Love ya more than dancing, Lori

Hawaiianmark said...

Keep on it, Damn mean ol' skippy!

Spunk! I like that one, spunkiness is good. Honest as a heartattack works too!

Aloha!

Anonymous said...

my husband just went through a several week ordeal with dentists/caps/teeth/pain.. finally resolved.. a very good thing.. take care.. I enjoyed reading your blog! :)

Rain said...

Yes, you sound very busy. I wish you the best with the hormones and I will looking to hear ( did I just say looking to hear??) how you did with them.

Angeline Rose Larimer said...

Tom wouldn't call you mean. He'd say you're fiesty and he likes it.

I'm in awe of you sticking up for yourself! I can't even tell a beautician that I don't want moussey diffused under curls. I just sigh and say, "Do what you must."
People need to know. It ain't always pretty, but changes are made. Like it or not, there are those who take advantage of never being called out on their shit.
I'm proud of you. Proud to know you. Understand you've got a lot going on, and appreciative you're so honest.. Maybe I'll get some much needed pluck by association.

I'm running thin on patience myself, but you can have all my extra healing vibes!

word ver = waw said i

So, WAW!

Anonymous said...

thanks for the blog visit today.. send any and all healthful diet stuff my way... need it alllll... take care and have a great rest of Monday... just thing this time tomorrow it'll almost be midweek. yay! (if you're like me tho that's not a good thing necessarily, I've got too much on my list undone.)

LZ Blogger said...

Becky ~ I liked your post on my blog site! Funny about people from CA wanting to come home with you and see your basement too! I have a friend who moved from New Hampsire to Northern California and he said, he still has his basement... but that now, he has to drive from his home (in the hills of Los Gatos to San Jose) 20 miles away to see it in a RENTAL STORAGE unit. I told him he should write a book called "The 20 Mile Drive to My Basement!" ~ jb///

beckyboop said...

Jerry,

Yeh, that's right. Californians may be in driving distance to the desert, mountains, and the ocean, but by gum, we have basements. :)

Jo said...

LOL Becky. Hey giving the 'sensor' a break from time to time is so refreshing! We spend so much time not telling it like it is...well I do anyhow...

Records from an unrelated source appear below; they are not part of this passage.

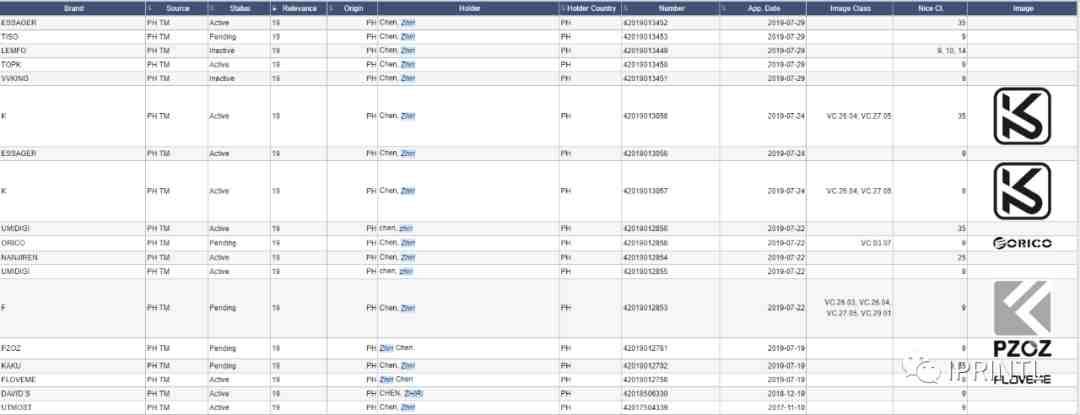Click the sort arrow in Origin header

(331, 8)
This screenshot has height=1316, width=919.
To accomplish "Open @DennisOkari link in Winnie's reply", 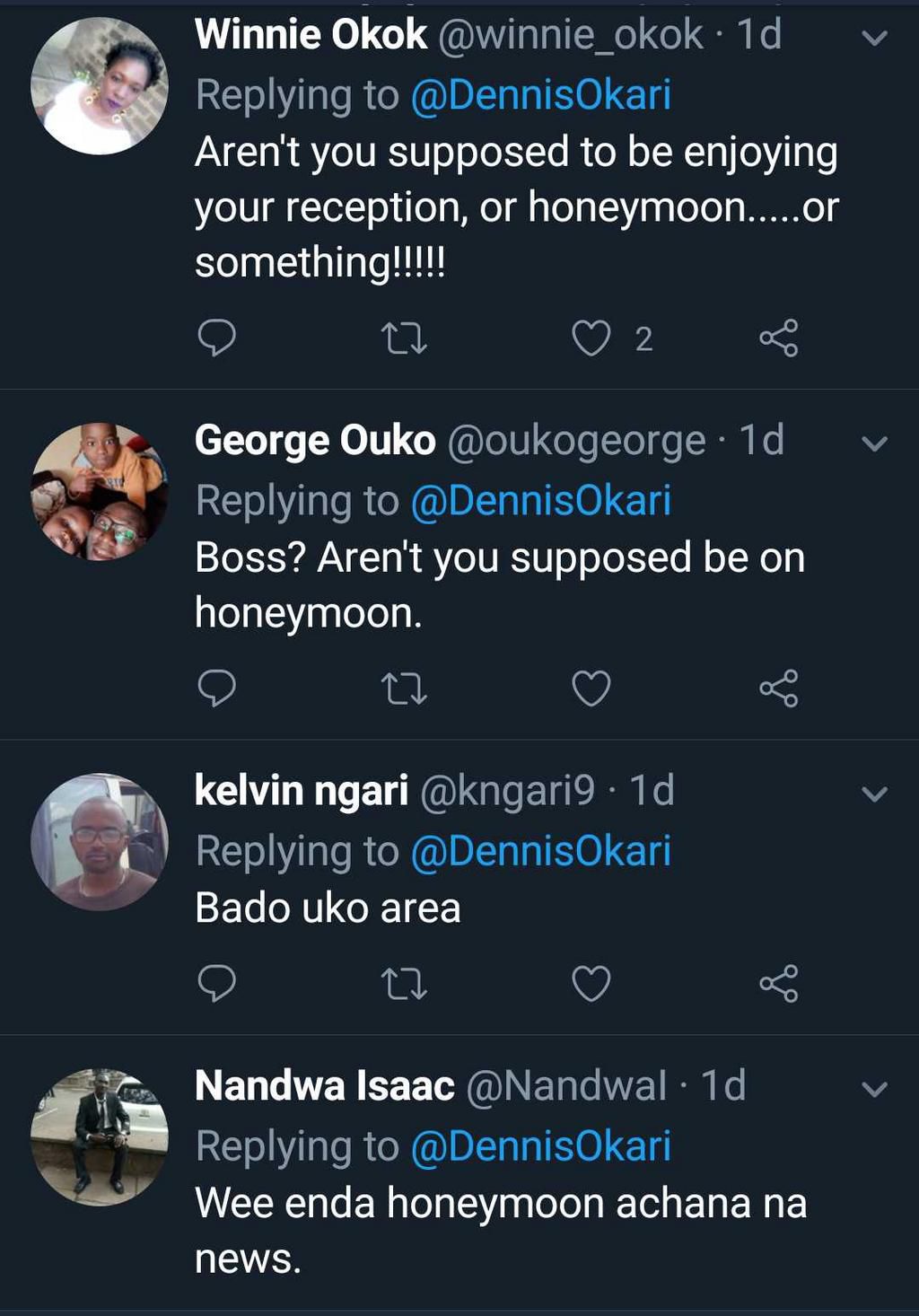I will [x=540, y=95].
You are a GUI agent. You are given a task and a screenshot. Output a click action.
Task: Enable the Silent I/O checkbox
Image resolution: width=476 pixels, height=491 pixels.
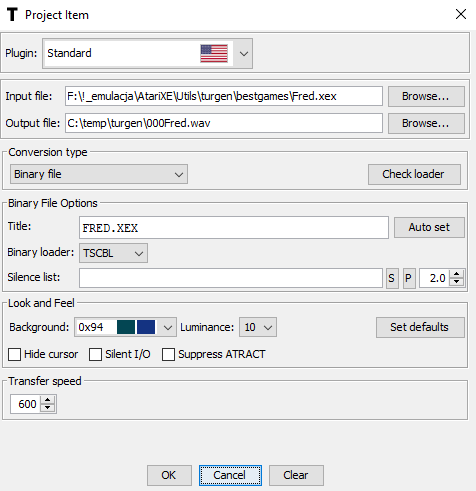coord(95,354)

And hey, they're you're teeth, it's your money etc etc. I can never find a way to be that asertive when I'm lying nearly flat on my back with a rubber bib on and a mouth full of dental instruments! (enough about what I do in my spare time tho!)

Hugs

ella m. said...

Wait...you're supposed to censor thoughts first? Damn it that's where I've been going wrong. No internal monologue.

And i'm ms lori on this one, crowns call a small fortune....you shouldn't have to fight to get them to look the way you think they properly should.

(Why was he tryinng to convince you of the way they were placed by showing you the results at an odd angle and with a toungue depressor? In all of the daily acts that involve shows of teeth, none of them involve that much contortion. odd.)

Glad you're feeling a bit better. Hopefully that trend continues :)

Jennifer said...

Blurt. Blurt blurt blurt. Blurt now, and make no apologies unless absolutely necessary. Danged lazy-ass sister inlaws need to hear the truth.

Moose has two crowns coming up -- ka-ching ka-ching! Damned straight they'd better look nice.

Now you can blurt AND flash your beautiful new smile!

Seriously, I think it's good for people to have someone around who speaks the truth and pulls no punches.

fineartist said...

Hey you, yeah you, cool chick, when ya gonna post again? Huh?